Just read this thread and wanted to say I wish your friend and you all the very best today Flowers

She is a brave lady and you are an amazing friend Flowers

Queenie8 · 12/04/2018 17:38

How did you get on today OP? I've been thinking about you all day.

Divorcequestions · 12/04/2018 21:30

The Barrister was lovely and did put my friend at ease.
I went through things with him with my friend sitting next to me.

We discussed what friend wanted and then what stbexh wanted . Barrister going back and forth between the two parties. Although we tried to compromise no give or take was on offer.

Just glad it is over and now role on the next court date some time in the future

She was only in the court about 15 minutes. Friend had completed everything she needed to but stbexh and his representative got a strip torn off them and given the last chance to complete his form E and supply correct documentation.

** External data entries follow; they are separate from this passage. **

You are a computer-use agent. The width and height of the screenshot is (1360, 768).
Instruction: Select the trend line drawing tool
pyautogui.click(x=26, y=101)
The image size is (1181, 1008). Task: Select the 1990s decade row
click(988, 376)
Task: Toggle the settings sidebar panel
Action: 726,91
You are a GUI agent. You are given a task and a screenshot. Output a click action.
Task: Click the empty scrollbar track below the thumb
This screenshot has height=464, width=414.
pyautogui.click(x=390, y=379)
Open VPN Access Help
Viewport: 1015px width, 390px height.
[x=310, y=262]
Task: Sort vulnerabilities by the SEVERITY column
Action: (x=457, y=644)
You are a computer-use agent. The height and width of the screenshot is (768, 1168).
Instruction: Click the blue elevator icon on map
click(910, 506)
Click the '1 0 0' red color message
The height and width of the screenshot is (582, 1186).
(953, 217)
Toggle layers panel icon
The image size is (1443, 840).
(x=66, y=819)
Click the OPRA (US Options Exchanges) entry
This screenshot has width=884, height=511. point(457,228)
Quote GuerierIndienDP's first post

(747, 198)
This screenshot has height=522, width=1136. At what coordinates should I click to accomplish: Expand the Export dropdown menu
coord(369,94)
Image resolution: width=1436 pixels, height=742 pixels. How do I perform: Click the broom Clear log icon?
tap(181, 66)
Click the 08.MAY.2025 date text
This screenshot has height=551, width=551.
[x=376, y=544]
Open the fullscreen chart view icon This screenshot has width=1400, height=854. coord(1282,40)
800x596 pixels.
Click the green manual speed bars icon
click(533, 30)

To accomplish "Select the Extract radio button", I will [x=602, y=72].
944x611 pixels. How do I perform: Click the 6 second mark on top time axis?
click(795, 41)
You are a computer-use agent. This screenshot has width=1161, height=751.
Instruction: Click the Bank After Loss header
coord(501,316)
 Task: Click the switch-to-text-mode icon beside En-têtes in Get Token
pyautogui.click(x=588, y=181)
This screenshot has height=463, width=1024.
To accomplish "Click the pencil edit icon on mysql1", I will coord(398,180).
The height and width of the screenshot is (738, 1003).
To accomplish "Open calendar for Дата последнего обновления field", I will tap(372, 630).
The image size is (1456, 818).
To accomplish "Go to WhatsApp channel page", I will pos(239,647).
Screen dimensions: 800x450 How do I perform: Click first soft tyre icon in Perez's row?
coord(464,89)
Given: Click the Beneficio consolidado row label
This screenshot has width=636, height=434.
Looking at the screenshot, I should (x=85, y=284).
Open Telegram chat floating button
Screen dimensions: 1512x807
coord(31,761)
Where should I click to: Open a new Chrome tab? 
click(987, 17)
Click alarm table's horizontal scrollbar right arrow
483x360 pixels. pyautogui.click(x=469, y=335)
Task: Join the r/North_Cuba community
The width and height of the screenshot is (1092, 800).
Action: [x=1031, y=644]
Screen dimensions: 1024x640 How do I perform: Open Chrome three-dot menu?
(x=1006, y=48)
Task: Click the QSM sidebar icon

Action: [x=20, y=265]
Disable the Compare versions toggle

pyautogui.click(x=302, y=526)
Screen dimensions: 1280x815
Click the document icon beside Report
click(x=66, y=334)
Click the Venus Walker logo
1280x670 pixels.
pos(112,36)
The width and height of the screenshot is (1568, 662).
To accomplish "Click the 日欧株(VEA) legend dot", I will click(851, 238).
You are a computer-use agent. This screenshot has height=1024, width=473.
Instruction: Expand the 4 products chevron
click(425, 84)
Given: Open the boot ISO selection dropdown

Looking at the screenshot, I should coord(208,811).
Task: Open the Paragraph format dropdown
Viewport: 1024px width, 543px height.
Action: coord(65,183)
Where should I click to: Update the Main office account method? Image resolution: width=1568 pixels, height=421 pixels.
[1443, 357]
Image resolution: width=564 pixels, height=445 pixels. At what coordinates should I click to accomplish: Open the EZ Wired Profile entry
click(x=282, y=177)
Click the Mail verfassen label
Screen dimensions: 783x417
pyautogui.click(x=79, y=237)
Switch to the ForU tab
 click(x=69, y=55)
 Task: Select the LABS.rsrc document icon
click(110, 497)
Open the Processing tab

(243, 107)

There are a couple of things friends solicitor needs to arrange but it shouldn't concern friend too much.

Hopefully by the next court case things will be a lot clearer .

OP posts:
Butteredparsn1ps · 12/04/2018 21:35

Glad your friend was shown compassion by the Barrister. Good for her for getting through it and well done you OP for being there for her.

Notevilstepmother · 12/04/2018 21:40

It won’t look good for him if he doesn’t sort the form out.

Well done to both 9f you.

Queenie8 · 12/04/2018 21:43

It sounds like you had a good Barrister. Well done for supporting your friend, and well done her for getting through today, and taking everything necessary with you.

Fingers crossed the next hearing is soon, and the ex plays ball, although I think the judge has the option to rule in your friends favour if the ex doesn't comply with the documentation (I may be wrong, and things do change quickly and often in law).

UpstartCrow · 12/04/2018 21:45

Thank you for the update, I was thinking about your friend today. Its bad you had to do so much for her when she had a solicitor Flowers

dinosaursandtea · 12/04/2018 21:50

Is there a chance that she will have been told all this but, because of her difficulties, not taken it in before you got involved? I find it highly unlikely that a legal team would allow her to show up without everything she needs.

NameWithChange · 12/04/2018 21:56

Apologies - late to this thread.

Just wanted to say well done for being such a fab friend OP. I have been in a similar situation re Court and I can tell you, you really find out who your friends are.

For what it's worth she may want to consider a different solicitor? The issue with the female barrister was possible unforeseen and impossible to change. But your friend really should have been more supported by her solicitor and all requirements made clear before she went off on holiday.

I hope your friend feels better now today is over. She sounds like she had had an awful time - the end is in sight!

Divorcequestions · 12/04/2018 22:39

Thank you for all your help.

Friend hopefully will be a lot calmer for a little while. She doesn't have to get stuff together or come up with the evidence disputing her stbexh's claims.

OP posts:
bellabasset · 12/04/2018 22:45

I am glad your friend did not find it as stressful as she had feared and that you were able to go with her.

Its very unsettling when you have a divorce or a personal matter that goes to court.

FASH84 · 12/04/2018 23:06

She's entitled to an IDVA, police 101 or local women's aid will have details

FASH84 · 12/04/2018 23:17

Sorry caught up, didn't realise it was civil and had happened. Glad it went as well as possible in the circumstances

ShinyShooney · 12/04/2018 23:20

Did she feel comfortable with the barrister or will she be requesting a different one for next time?

Laquila · 12/04/2018 23:29

Well done OP - you’re a good friend.

Why on earth some people find it so hard to understand that other people have different life experiences to them/are unable to manage situations in the same manner is a mystery to me.